De tanto esplendor, de tanta grandeza, de tantos días de exaltación y de gloria futbolística sólo le quedó a Brasil el recuerdo en las crónicas de diarios y noticiarios, y una piadosa tradición entre los miserables de las fábulas y las montañas, que de cuando en cuando, cada cuatro años, atraviesan medrosos en la vida; su instalación en las televisiones a ver los mundiales que para ellos, así en la época de grandeza, como en la actual de las derrotas, es sólo pasión por el futbol, diferente al de otras naciones de la unión brasileña.
Faltó el gran astro Ronaldo, salido del pueblo, quien no resistió la presión de millones de habitantes del mundo, enlazados a los brasileños, en su afán de sobrevivencia. Al fallar en medio de terribles convulsiones que, en el lenguaje psicológico, parecían hablar de su imposibilidad de resistir la responsabilidad de enfrentar a la Europa de siempre simbolizada en el equipo de Francia.
La milagrosa imagen del futbolista negro que infundía hondo respeto a los demás equipos rodeada de una atmósfera de solemnidad y ondulación sambera y grandeza indefinibles, se derrumbaba como globo al que se le salía el aire y terminaba revolcado en una cama de hotel, entre retortijones y convulsiones que no tenían un origen orgánico. Sólo la incapacidad de su personalidad para resolver todo lo colocado en él, que era mucho más que driblar contrarios y meter goles. El mundo le exigía que no dejara apagar el fuego vivo de la fe de los más lastimados, los marginados, los que viven en la exclusión de la vida. Ese fuego vivo que sería una vibración del espíritu marginal, los próximos cuatro años.

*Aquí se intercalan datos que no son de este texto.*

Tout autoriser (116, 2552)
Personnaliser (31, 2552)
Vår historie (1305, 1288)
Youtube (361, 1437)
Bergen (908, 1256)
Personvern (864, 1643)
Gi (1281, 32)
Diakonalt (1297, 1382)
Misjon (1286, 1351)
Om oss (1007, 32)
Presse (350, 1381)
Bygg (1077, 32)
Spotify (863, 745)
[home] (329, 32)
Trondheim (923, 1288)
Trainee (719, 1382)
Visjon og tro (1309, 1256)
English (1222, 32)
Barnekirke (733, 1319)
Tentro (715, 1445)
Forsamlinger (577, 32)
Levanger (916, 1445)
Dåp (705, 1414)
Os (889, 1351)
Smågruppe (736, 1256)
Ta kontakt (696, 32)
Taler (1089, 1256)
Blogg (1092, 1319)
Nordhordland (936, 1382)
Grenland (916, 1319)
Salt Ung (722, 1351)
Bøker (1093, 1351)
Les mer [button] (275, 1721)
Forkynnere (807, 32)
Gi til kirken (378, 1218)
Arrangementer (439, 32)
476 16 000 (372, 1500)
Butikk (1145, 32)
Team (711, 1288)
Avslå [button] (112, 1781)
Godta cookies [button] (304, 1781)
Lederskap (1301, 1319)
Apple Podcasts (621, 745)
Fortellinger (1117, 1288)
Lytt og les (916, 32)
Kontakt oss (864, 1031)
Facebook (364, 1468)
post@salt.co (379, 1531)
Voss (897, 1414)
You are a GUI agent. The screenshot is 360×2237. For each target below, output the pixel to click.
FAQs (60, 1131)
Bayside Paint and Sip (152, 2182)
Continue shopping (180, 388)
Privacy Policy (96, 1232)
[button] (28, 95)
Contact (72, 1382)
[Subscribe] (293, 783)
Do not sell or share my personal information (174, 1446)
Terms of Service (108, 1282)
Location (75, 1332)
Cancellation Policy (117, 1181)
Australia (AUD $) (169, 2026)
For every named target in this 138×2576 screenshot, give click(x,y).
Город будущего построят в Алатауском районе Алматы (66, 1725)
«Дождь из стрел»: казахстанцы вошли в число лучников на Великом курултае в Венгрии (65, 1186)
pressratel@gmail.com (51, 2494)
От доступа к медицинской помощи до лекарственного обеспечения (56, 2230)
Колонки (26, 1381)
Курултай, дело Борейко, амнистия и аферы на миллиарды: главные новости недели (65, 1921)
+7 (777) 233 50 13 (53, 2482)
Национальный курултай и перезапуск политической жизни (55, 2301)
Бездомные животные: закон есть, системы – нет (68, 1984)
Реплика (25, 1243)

Un fuego vivo de fe frente a la sobrevivencia de día con día, pues la muerte como una realidad se hacía presente a cada momento, sea por falta de alimentación, por enfermedad o por las diversas formas de violencia. Ese fuego que esperaron siguiera prendido, marginales de todo el mundo, como medio de alcanzar cierta seguridad colectiva, cuando la aspiración de mejorar se vería frustrada día a día y volcada a la nueva generación, inmersa en las mismas pérdidas y carencias.
La perdida de la fe parece que provocará una irritabilidad aumentada en explosiones esporádicas e imprescindibles de conducta agresiva ante mínimas provocaciones, o sin ellas. Como sucedió a ese enfermo mental --marginal al fin-- que arremetió en su cochecito contra la multitud que eufórica festejaba en los Campos Elíseos y mató a unos y mandó al hospital a otros alegres franceses y turistas que se divertían en la celebración.
Ronaldo la gran estrella, símbolo actual de los maginales del mundo, se vio obligado a desempeñar un nuevo rol que no conocía. El de tener una autonomía personal entre su mundo interno --marginal-- y un mundo externo, representado por los millones que lo contemplaban y confiaban en él; los medios modernos de comunicación y un liderazgo que le quedaron muy grandes, generándose en él y los que representaba una sensación de permanente fracaso. El mundo de Ronaldo como el de millones de marginados es individual y anárquico, sin posibilidades de agrupamiento.
La esperanza de triunfar fue colocada en la magia, en la filigrana de la danza con que nacen y llevan intuitivamente. Nunca en el juego de conjunto, que --creo-- equivale a la capacidad de simbolizar, terminando por ser excluidos a la larga, si falla la magia.